No charge for driver in fatal bus accident

A Grand Valley Transit bus driver didn’t see a toddler and his mother attempting to cross North Avenue outside of the crosswalk when he accidentally killed the child in May, Mesa County prosecutors have concluded.

The 21st Judicial District Attorney’s Office said Tuesday it does not believe a jury would find that the driver of the bus, Joseph Sparn, had operated the bus in a careless or imprudent manner. The agency is therefore declining to press charges against Sparn.

“The criminal justice system just doesn’t have anything to add to this tragedy,” Mesa County District Attorney Pete Hautzinger said.

Three-year-old Virgil Stansberry died after he was struck by the bus that was turning from southbound 29 Road onto westbound North Avenue at 12:30 p.m. May 19.

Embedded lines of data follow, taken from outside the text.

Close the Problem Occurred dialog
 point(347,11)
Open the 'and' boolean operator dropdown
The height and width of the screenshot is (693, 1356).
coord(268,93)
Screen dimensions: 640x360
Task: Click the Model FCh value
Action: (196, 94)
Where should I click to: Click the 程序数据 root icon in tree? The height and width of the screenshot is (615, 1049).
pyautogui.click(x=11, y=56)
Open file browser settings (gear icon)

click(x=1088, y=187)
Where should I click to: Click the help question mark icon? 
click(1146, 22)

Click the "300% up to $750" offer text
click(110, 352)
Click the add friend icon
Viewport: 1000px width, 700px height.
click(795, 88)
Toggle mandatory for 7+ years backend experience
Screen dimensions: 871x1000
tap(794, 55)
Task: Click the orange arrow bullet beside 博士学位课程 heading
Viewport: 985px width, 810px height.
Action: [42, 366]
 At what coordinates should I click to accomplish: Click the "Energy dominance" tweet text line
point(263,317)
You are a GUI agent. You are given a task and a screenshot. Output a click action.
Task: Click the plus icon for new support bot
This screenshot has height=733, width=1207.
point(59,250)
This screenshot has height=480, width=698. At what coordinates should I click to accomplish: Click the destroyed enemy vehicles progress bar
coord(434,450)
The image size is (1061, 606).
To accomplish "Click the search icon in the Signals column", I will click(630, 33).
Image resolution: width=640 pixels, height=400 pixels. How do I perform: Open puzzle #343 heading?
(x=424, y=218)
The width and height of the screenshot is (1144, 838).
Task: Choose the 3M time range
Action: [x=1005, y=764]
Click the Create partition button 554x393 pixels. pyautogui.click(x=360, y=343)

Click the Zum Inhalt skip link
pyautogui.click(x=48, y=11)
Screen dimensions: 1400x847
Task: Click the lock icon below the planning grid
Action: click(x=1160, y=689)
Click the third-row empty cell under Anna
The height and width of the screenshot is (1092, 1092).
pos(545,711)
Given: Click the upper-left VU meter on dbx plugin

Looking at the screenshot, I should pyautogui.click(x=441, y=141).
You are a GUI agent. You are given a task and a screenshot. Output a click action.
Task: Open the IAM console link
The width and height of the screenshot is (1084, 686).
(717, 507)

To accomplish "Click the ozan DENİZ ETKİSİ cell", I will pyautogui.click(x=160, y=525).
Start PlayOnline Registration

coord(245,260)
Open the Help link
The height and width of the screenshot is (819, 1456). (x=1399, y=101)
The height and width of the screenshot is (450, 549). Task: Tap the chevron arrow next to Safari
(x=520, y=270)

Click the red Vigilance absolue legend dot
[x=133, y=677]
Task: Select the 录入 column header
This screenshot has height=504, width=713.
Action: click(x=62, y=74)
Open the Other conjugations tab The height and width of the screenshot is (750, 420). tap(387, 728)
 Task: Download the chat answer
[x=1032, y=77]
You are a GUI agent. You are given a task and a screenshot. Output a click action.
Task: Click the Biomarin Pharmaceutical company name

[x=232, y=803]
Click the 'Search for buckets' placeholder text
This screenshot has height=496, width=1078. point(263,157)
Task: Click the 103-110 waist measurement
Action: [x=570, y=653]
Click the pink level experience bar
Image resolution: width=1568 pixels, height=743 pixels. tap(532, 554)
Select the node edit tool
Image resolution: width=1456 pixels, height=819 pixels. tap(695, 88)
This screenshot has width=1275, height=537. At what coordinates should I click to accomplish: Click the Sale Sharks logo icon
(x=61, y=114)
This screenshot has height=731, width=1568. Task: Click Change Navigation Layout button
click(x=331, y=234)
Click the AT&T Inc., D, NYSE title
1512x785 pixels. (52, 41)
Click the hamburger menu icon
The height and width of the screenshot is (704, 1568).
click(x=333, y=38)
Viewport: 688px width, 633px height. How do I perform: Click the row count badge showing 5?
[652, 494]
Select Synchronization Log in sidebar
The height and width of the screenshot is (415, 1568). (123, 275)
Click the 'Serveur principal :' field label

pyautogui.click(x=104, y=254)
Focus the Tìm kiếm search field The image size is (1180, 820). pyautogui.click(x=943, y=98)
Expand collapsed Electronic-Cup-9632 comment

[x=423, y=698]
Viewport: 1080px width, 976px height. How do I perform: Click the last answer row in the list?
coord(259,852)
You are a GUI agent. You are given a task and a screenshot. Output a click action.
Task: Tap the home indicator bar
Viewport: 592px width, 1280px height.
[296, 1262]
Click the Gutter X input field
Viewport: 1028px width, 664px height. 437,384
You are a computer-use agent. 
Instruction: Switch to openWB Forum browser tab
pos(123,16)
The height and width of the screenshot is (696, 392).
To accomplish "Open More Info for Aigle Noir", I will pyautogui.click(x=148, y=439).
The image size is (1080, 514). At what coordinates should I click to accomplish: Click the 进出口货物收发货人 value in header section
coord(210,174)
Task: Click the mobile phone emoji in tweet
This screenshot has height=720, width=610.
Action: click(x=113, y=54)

After a formal and thorough review of the fatal crash, officials determined that Sparn could not see the toddler and his mother, Samantha Stansberry, because of several blind spots from where Sparn was seated operating the bus.

“He can’t see them. They’re standing where the mirror is. He has the right-of-way,” Hautzinger said. “They walked into the bus, basically.”

Samantha Stansberry told officials she was looking down at her son while entering the crosswalk and she did not see the bus.

A video shows her walking into the side of the bus, which caused her son to roll under the rear tires of the bus.

“It appears that the victim and his mother were ‘cutting the corner’ of the crosswalk in an attempt to enter the crosswalk,” according to a prepared statement by the District Attorney’s Office.

Sparn told law enforcement he did not see the two pedestrians prior to striking them, and officials with the District Attorney’s Office believe Sparn likely is being truthful, according to the evidence.

The report states that a witness told law enforcement that the mother was standing about three feet west of the crosswalk before they started walking into the roadway. That report also matches up with video evidence and information from the accident reconstrutction team, the DA’s office said.

Hautzinger said an attorney review team dedicated a entire meeting to reviewing materials and evidence in the case, including the results from the Grand Junction Police Department’s accident reconstruction team and a digital imaging re-creation of the crash scene, which shows “second-by-second” playback of the events.

Hautzinger said the meeting was emotional and compelling, causing some attorneys to cry.

“From the video, you could tell the driver really couldn’t see her,” he said.